MOSCOW – One week ago, the Kremlin was jolted by a new opinion poll that showed trust in President Vladimir Putin had fallen to the lowest level in nearly 20 years as Russia's preeminent political figure.

On May 31, however, one day after a Kremlin spokesman publicly questioned the results, a new survey was released by the same state-funded pollster that did the earlier one. It showed, instead, public trust in Putin at a markedly higher level.

The reason, it seems, is the pollster’s decision to change how its questions are worded. And that's got Russians suspecting political meddling.

Valery Fyodorov, the general director of the company widely known as VTsIOM, told the Interfax news agency May 31 that the change in wording of the question asked of respondents resulted in a dramatically different result.

Previously, the pollster, whose formal name is the Public Opinion Research Center, asked an open-ended question: "Which of the following politicians do you trust?" Respondents were then given a list of well-known political figures, including Putin, Prime Minister Dmitry Medvedev, and others.

Under the new methodology, the pollster asked close-ended questions -- "Do you trust or not trust?" -- followed by a similar list of figures.

Under the older methodology, Putin’s trust rating fell to the lowest point of his nearly 20 years as the country’s preeminent political figure, according to the poll released May 24.

A related question asked in the same poll found that a majority of Russians approved of Putin's job performance.

That result prompted a response from Kremlin spokesman Dmitry Peskov, who told Interfax that it didn’t make sense that there were two seemingly contradictory results.

"To be honest, we are of course expecting an analysis from our respected specialists to understand how this data correlates: how, for example, trust can fall while his electoral rating rises," Peskov was quoted as saying.

Drastic Shift

With the new question, used in a survey conducted on May 29, Putin's trust rating was drastically higher.

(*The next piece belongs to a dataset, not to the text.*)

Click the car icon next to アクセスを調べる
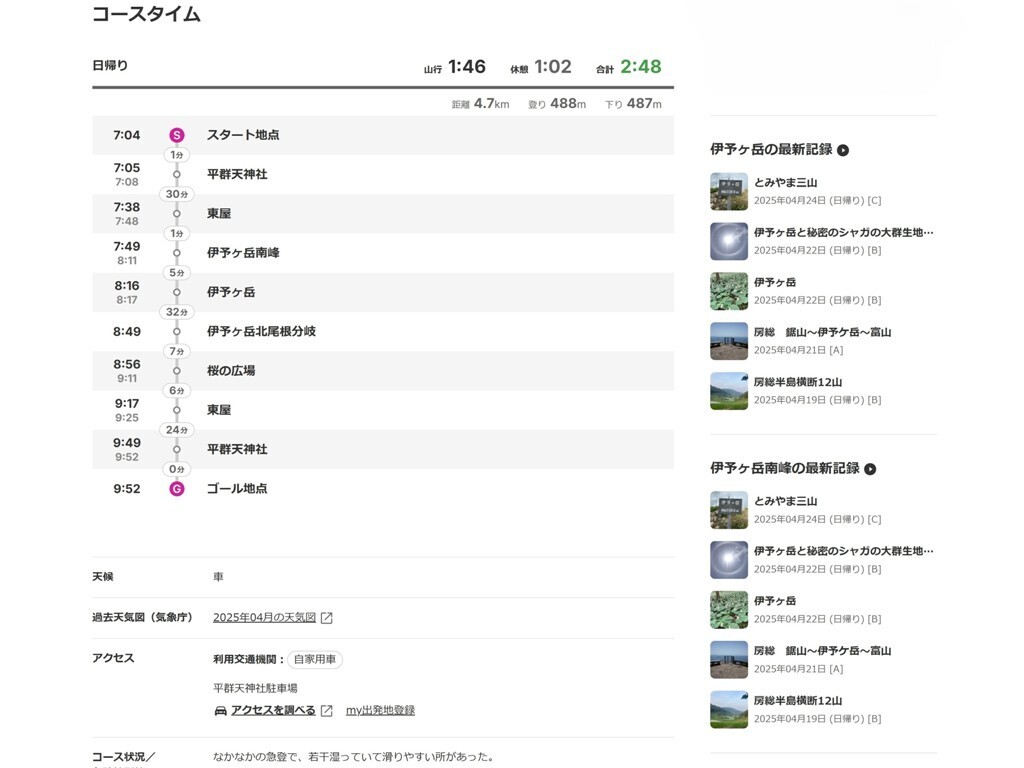 click(221, 711)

Putin's "distrust" rating, meanwhile, fell to even lower levels under the new methodology.

In an interview with the newspaper RBK, Fyodorov defended the shift in wording, saying it was easier for people to answer.

"I am confident that the picture of public sentiment obtained through this new innovation will be not only broader, but also more understandable to our audience and the journalistic community," he said.

The drastic shift led other Russian sociologists and pollsters to question the reliability of VTsIOM's data, and whether the results were being skewed for political purposes.

Denis Volkov, a top pollster at a respected private company Levada Center, told the newspaper that the results from the close-ended question were more acceptable to the Kremlin.

"When indicators change so much after criticism, it all looks quite doubtful," said Dmitry Rogozin, a researcher at the Russian Presidential Academy of National Economy and Public Administration.

"If previously someone had doubts about whether to trust or not hapless sociologists, now you can say for sure: don't trust data which begins to change after public discussion begins," he said.